*YOUR GOAL*: Check every line of the entries below for "column", and copy the lines that have it.

- - - - - - -

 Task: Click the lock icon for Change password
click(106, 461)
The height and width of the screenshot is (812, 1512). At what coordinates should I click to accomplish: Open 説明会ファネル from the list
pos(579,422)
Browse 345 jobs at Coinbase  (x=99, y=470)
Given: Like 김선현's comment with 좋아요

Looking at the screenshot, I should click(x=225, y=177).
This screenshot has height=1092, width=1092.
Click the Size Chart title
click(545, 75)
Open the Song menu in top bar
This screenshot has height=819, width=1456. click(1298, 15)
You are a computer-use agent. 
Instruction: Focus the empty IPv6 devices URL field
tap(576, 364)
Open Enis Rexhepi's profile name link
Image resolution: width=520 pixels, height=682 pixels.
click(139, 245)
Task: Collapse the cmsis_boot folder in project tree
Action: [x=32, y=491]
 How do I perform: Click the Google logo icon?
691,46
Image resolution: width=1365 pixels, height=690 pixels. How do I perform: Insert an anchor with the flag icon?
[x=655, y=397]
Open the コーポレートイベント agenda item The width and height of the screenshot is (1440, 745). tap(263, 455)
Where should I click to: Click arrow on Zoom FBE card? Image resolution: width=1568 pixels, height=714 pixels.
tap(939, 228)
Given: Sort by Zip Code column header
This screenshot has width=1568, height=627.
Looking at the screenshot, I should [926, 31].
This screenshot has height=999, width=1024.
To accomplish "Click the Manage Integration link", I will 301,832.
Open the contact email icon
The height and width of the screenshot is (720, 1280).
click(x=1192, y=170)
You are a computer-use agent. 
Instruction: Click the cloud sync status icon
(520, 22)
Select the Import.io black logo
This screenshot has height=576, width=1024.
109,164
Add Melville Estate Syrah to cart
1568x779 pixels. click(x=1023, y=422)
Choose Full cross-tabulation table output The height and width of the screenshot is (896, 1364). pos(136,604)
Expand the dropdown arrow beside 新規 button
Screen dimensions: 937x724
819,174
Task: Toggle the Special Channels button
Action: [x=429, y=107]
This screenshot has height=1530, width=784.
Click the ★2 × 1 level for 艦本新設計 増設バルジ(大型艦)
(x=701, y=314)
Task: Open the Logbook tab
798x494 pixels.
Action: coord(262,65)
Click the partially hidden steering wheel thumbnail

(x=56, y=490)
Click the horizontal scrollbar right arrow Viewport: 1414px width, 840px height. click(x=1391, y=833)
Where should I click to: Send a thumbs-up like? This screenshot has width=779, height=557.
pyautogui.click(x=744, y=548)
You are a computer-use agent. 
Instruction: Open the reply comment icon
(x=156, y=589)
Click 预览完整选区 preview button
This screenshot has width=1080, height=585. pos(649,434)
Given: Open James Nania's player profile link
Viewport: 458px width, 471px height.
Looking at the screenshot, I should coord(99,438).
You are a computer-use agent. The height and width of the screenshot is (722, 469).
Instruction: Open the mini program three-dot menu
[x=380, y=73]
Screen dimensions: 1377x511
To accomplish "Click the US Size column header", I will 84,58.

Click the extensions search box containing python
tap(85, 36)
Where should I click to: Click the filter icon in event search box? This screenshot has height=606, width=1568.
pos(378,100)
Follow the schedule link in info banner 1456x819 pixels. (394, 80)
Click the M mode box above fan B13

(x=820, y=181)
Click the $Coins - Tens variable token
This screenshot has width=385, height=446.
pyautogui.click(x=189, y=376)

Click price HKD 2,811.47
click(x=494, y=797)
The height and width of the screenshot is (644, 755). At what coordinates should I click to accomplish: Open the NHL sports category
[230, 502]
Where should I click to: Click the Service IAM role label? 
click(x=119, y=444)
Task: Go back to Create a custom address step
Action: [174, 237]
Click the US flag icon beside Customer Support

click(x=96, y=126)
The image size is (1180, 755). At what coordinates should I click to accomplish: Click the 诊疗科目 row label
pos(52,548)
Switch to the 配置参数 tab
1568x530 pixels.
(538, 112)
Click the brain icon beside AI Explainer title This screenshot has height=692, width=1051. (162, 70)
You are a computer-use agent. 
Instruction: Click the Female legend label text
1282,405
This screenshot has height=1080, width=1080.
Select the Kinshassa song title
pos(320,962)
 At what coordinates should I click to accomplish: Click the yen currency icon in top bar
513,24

- - - - - - -

*WRITTEN REPLY*:
Given: Sort by Zip Code column header
To accomplish "Click the US Size column header", I will 84,58.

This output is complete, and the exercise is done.